Where FTL really shines though is how it goes beyond simply being a sci-fi rogue-like. Instead of an adventurer, 'you' are a starship populated by a crew. The ship's systems are broken down into the categories you'd expect, with piloting, engines, shields, weapons, life-support, and sickbay as the defaults. These systems cost energy, which increases as you upgrade your ship's systems further. This costs scrap metal, the game's principal in-game currency, but even if you were able to accumulate the scrap to do so, you will never have enough upgradeable capacity to max out all of your systems, and keep them fully powered all at the same time.

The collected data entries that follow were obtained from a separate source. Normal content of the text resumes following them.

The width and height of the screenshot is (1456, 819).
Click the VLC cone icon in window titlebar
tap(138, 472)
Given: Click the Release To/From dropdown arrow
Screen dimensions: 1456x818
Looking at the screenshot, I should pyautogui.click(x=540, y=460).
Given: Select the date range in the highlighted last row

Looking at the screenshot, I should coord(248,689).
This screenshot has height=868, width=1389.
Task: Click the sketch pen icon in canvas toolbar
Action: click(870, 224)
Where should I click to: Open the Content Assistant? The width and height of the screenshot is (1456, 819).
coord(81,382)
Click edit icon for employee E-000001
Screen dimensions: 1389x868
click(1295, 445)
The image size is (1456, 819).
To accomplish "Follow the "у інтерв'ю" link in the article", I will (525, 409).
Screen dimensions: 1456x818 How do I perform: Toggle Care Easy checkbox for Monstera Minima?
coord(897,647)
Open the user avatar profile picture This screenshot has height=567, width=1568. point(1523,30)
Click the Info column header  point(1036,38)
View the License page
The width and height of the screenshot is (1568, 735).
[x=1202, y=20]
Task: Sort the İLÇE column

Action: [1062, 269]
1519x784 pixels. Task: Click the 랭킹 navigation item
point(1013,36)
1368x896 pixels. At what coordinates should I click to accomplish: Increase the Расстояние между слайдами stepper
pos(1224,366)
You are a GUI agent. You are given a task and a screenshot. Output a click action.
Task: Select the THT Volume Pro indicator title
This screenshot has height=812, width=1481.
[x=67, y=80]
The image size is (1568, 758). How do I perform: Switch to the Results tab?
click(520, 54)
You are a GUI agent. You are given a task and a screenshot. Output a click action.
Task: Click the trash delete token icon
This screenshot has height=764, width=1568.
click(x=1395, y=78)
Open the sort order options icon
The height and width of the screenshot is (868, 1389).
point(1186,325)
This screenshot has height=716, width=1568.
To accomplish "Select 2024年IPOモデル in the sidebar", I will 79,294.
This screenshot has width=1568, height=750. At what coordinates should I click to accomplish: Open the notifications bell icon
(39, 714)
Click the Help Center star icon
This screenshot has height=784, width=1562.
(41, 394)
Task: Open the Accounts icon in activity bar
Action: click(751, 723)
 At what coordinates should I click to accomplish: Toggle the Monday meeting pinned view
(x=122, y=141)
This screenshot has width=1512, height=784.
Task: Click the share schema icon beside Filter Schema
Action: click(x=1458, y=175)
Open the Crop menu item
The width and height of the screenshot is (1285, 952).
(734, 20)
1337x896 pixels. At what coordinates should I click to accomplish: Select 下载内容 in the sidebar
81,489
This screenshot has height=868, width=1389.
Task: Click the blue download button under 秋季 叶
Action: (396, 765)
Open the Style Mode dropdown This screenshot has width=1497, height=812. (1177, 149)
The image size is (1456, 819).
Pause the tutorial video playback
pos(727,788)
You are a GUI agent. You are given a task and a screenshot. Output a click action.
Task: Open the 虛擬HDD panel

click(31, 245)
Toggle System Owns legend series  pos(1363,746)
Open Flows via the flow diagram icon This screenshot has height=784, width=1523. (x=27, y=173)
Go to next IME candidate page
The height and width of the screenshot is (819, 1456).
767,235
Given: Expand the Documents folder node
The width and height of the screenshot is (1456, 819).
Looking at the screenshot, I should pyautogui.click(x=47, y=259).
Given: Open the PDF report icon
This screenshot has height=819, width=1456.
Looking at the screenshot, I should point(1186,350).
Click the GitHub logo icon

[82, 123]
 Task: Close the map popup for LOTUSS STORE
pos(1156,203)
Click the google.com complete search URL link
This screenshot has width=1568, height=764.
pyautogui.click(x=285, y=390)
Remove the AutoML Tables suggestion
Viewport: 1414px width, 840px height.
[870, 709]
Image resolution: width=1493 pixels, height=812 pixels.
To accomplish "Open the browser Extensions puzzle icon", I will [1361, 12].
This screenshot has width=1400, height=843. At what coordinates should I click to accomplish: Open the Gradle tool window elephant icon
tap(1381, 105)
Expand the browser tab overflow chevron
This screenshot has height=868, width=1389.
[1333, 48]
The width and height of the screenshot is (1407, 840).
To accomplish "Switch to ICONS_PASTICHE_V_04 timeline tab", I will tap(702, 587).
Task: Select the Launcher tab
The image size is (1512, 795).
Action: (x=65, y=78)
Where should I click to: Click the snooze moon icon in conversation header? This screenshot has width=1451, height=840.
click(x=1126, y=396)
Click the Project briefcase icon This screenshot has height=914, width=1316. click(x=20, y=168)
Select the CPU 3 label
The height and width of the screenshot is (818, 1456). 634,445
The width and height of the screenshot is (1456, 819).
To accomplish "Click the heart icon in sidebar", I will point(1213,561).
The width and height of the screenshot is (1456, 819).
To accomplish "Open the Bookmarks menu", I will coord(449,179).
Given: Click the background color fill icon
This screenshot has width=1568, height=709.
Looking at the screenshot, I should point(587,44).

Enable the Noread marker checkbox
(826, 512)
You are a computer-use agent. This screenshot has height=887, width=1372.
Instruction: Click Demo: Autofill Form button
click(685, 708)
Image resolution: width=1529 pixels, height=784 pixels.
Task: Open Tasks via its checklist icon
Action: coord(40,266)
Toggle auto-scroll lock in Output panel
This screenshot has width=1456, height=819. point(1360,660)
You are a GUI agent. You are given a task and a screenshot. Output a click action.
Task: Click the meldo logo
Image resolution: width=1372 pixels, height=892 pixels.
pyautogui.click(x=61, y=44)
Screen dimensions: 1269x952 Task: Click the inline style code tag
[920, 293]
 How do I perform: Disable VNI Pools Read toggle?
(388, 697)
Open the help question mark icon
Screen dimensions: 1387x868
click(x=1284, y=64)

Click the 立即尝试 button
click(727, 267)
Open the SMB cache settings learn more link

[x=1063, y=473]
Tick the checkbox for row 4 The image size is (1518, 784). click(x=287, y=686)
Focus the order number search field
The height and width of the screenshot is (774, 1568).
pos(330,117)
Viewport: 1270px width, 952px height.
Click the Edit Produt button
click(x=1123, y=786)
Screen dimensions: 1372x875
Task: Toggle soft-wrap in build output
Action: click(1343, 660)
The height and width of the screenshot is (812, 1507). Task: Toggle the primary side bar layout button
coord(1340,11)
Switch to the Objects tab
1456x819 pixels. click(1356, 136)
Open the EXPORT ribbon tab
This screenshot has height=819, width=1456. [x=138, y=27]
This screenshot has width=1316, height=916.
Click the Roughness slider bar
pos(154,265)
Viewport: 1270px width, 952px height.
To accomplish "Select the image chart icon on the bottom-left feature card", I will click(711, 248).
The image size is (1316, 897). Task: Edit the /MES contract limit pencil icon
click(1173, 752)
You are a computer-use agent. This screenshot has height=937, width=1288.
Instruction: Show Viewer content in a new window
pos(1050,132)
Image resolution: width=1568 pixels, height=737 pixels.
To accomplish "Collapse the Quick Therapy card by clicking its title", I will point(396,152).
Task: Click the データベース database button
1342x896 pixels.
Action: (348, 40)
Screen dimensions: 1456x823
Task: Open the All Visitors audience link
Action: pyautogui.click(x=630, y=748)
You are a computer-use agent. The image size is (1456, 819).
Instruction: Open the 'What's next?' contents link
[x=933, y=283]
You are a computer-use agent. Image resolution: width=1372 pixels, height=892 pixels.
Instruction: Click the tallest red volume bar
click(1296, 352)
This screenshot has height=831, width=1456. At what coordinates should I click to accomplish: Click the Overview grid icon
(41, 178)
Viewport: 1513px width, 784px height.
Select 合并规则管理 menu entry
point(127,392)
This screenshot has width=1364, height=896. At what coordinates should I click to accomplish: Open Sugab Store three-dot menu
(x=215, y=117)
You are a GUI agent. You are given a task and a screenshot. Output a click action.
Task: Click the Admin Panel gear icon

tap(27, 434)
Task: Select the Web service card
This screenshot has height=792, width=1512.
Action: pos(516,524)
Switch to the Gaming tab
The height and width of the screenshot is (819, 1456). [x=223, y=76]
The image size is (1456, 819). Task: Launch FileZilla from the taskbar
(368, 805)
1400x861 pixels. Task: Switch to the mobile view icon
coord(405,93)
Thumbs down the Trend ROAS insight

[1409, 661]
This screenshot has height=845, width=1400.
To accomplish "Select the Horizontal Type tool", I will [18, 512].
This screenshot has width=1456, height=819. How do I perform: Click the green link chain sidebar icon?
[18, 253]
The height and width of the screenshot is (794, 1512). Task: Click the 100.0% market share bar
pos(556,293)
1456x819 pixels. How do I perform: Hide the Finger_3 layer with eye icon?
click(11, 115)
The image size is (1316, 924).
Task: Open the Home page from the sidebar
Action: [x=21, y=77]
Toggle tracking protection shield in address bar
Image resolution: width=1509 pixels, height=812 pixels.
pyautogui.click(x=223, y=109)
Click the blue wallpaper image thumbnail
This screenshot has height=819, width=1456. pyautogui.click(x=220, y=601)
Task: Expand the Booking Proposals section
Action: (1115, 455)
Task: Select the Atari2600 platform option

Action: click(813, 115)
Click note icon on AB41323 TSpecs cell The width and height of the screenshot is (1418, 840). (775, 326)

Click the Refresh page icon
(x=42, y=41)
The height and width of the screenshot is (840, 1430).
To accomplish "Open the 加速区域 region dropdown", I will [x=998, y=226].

And on top of that, your desire or ability to upgrade your weaponry – including guns/missiles and robotic drones – is contingent upon whether or not you'll actually be able to find any upgrades to use and equip in the first place. On some playthroughs, my ship was overloaded with ion cannons, offensive drones for boarding actions, and pulse lasers – on others, all I had on-hand to face the final boss were my default weapons and a prayer. Oh yes, and since you can target the systems on opposing ships to knock out, they can do the same to you, and it's no surprise that enemy ships will often try to go for your O2 systems first. And speaking of weapons, the weapon progression also balances a delicate line between firing rate, energy consumption and stopping power. That sweet missile launcher may do four whole points of hull damage, regardless of shield strength – but such impressive potential is useless if half your ship is destroyed by the time you'll get a chance to fire it, or if you end up having to turn off critical systems to power it up.